コラム 【CW#39】 ;人間は考える葦だった?で書いたように、私たちは知らず知らずのうちに、周りの言いなりになってしまっている。怒られないようにしている。身近な例としては、私たちは「勉強をしなさい!」と親からよく叱られた。なので、仕方なく、怒られるのが嫌なので、『勉強』(というポーズ)をしていた。
『怒られる』ことを避けてシゴトをする私たち
似たようなことが、私たちの仕事の現場でも起きている。
「これをやって、私の評価が上がるのですか?」と研究所の若い部下が聞いてくる。取り敢えず、やってみないとわからないのに、確実に「ケッカ」が出ることしかやろうとしない。あるいは、新規事業開拓チームでも、時間が掛かる可能性もあるが、期待値は大きい事業案よりも、そこそこで確実に、短期間で「ケッカ」が出る事業案件を選択してしまう。怒られないため、自らの評価のためだ。
だから、生産性が高まらない
外からの評価のため、怒られないようにするために、「シゴト」をしていると、そもそもの目的が違うので、多くの場合、仕事のアリバイづくりに走ってしまう。そんなことばかりやっているので、「生産性」が高まらないのだ。
「内なる動機」を大切にして欲しい
確かに、外からの声は大切だ。しかし、それは『貴方自身の』目的ではない。自らやらなくてはと感じ、自分事として感じられた時、すなわち、『内なる動機』を持てた時、人はやらずには済ませられない。
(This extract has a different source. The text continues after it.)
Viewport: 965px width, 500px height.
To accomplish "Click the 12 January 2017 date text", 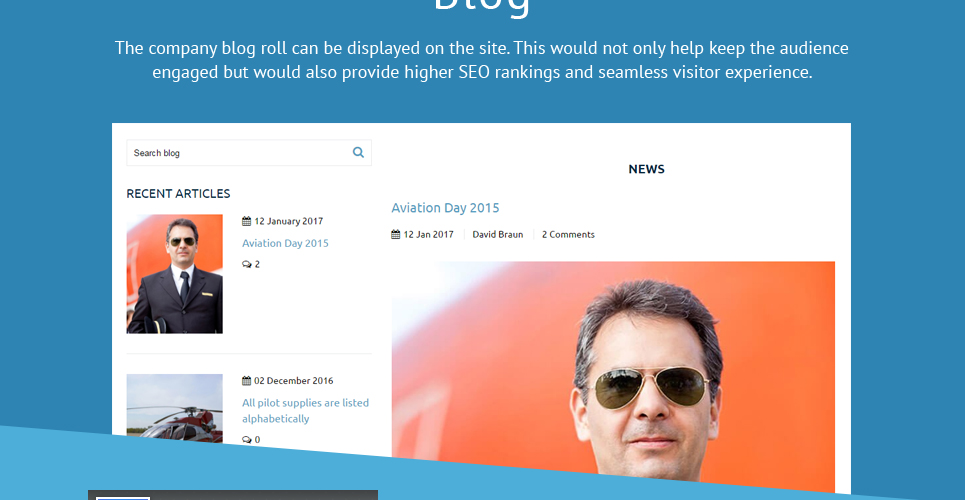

本当の意味で『仕事』ができる。
今や、経営者ですら、怒られないことを必要以上に最優先し、本来すべきこと、例えば、中長期的に進めなくてはならないことを後回しにしてしまっていることもある。怒られるかもしれない、しかし、大義を達成するためには、やもえない。そう言い切れる人がもっと出てきて欲しい。